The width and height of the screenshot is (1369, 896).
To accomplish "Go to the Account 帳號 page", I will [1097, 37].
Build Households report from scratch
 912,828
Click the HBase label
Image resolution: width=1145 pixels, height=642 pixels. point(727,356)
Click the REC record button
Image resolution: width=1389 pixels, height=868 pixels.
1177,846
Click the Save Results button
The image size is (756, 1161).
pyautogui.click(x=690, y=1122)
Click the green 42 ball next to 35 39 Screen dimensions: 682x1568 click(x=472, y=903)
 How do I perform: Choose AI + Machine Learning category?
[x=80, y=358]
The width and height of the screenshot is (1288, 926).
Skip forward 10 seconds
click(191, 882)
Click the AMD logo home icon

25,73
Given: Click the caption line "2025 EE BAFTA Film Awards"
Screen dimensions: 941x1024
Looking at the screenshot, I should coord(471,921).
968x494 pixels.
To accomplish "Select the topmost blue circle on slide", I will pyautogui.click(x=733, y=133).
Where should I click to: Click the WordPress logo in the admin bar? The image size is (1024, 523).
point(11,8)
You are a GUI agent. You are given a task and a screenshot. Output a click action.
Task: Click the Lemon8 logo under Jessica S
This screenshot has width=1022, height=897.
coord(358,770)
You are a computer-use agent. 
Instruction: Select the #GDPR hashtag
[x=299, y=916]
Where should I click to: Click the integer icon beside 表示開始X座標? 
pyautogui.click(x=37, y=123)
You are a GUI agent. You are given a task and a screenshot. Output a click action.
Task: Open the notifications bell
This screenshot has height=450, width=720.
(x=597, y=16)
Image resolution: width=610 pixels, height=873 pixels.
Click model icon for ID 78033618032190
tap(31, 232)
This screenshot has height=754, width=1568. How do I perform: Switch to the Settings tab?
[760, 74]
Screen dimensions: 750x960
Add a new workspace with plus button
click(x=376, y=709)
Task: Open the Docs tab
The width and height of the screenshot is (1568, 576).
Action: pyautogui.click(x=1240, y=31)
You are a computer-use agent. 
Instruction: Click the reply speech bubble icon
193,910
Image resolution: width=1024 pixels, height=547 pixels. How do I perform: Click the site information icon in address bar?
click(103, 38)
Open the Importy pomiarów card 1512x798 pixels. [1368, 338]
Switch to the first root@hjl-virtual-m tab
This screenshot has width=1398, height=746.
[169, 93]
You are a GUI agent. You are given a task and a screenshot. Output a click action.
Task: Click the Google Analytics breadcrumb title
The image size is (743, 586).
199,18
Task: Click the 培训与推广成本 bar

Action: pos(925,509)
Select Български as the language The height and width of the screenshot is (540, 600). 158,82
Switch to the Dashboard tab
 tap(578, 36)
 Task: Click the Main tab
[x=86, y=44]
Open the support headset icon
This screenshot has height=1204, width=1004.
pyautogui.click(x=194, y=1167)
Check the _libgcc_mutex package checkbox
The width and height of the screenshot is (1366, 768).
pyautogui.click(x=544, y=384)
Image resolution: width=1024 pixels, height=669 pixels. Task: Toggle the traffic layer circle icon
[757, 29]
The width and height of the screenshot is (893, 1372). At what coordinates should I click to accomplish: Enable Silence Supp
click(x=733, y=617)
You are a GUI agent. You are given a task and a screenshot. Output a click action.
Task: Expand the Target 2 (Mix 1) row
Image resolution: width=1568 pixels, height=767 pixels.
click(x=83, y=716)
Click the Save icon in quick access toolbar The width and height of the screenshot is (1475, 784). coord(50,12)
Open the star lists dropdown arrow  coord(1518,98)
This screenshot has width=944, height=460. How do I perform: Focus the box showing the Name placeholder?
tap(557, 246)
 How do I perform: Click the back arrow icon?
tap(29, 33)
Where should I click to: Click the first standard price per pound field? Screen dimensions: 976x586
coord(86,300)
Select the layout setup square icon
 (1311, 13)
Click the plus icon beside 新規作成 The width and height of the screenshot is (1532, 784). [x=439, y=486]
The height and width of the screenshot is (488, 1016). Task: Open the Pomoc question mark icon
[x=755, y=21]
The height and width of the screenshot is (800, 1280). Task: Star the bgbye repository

• _Work request_:
How many of the lines above contain the string "will"? Give the count alone.

• _Answer space_:
2